WORK TO BE COMPLETED. Whatever lies between the line that holds "You are a computer-use agent." and the final line of the records below, both included, should be repeated exactly; leave out the pictures and add nothing.

───── INFORMATION SUPPLIED ─────

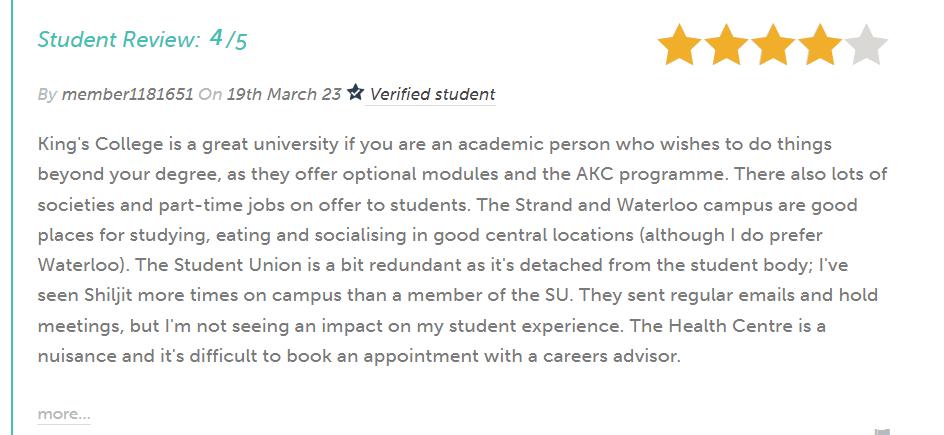Click the verified student star badge icon
Screen dimensions: 944x435
[355, 94]
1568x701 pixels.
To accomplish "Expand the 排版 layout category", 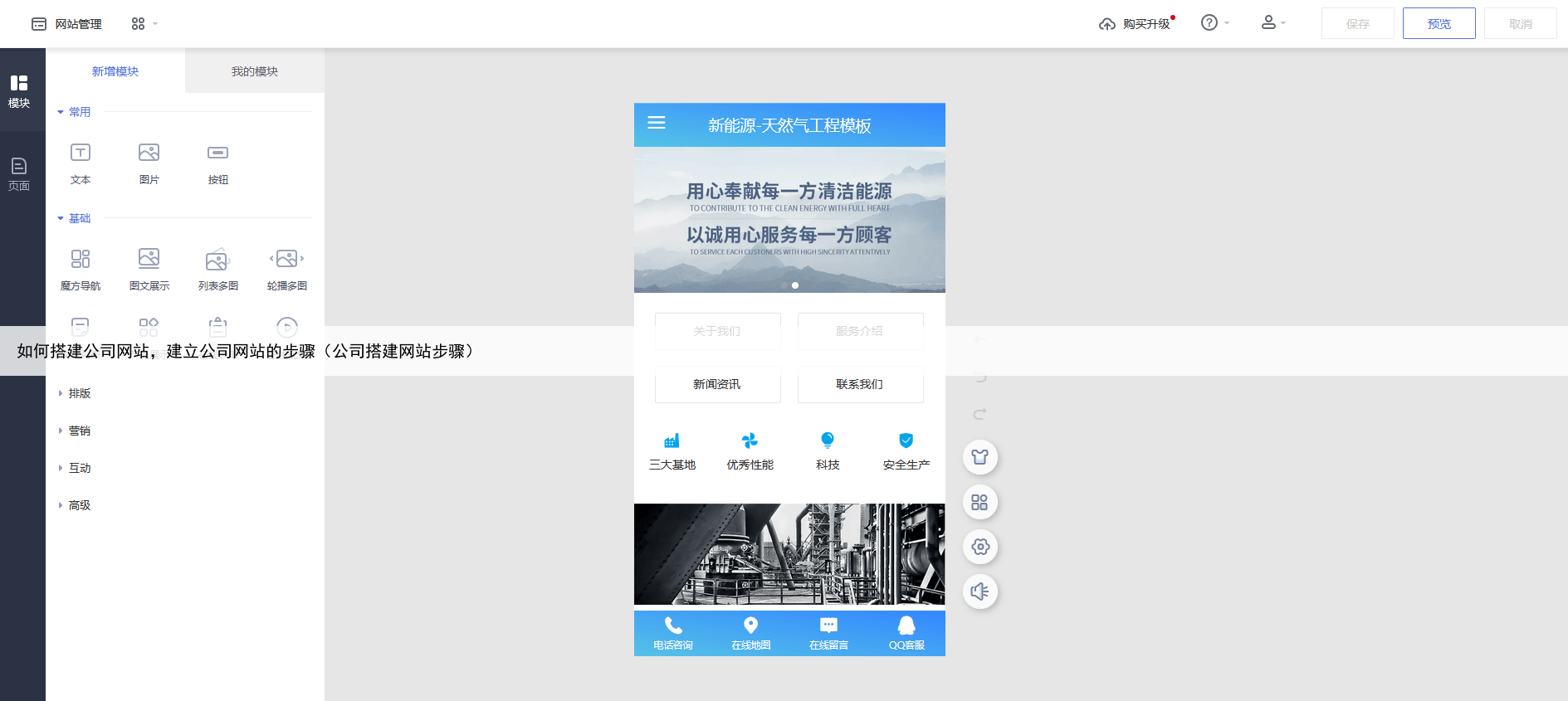I will point(79,393).
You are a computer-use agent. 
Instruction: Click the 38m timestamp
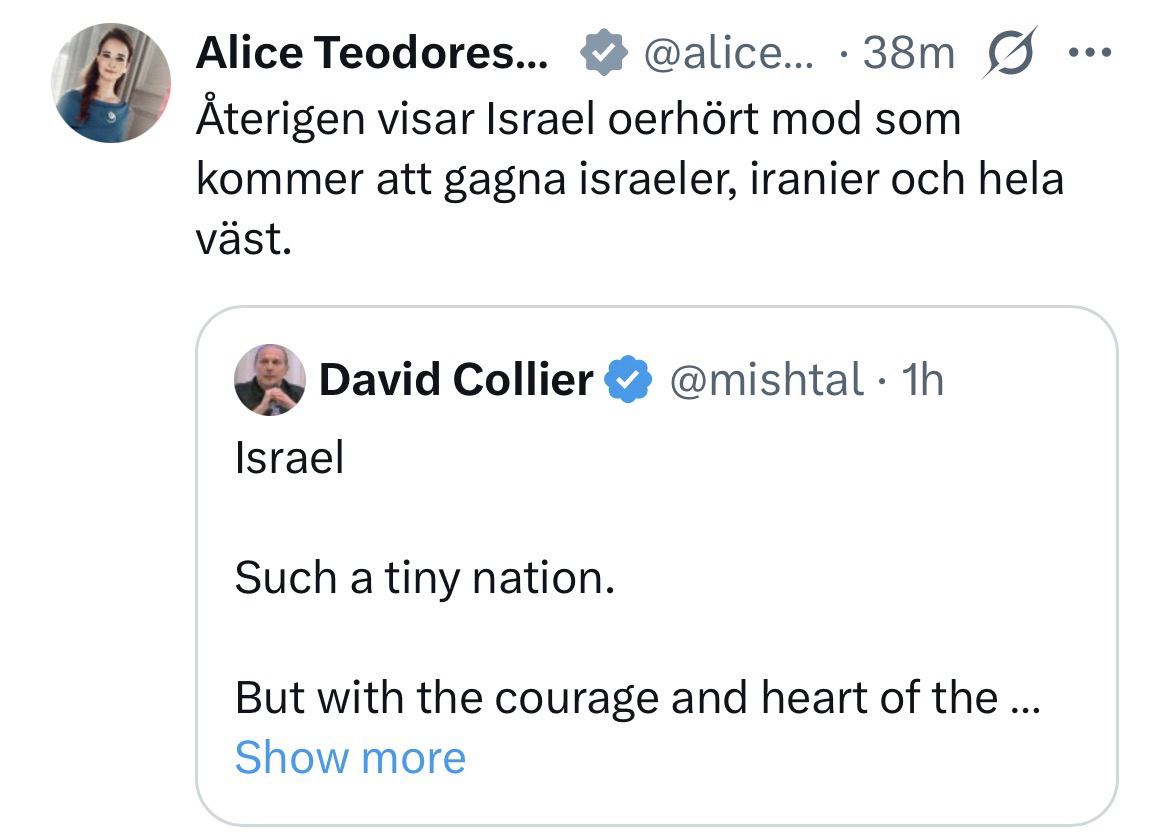click(x=907, y=54)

─────

RESULT.
You are a computer-use agent. 
Instruction: Click the 38m timestamp
click(x=907, y=54)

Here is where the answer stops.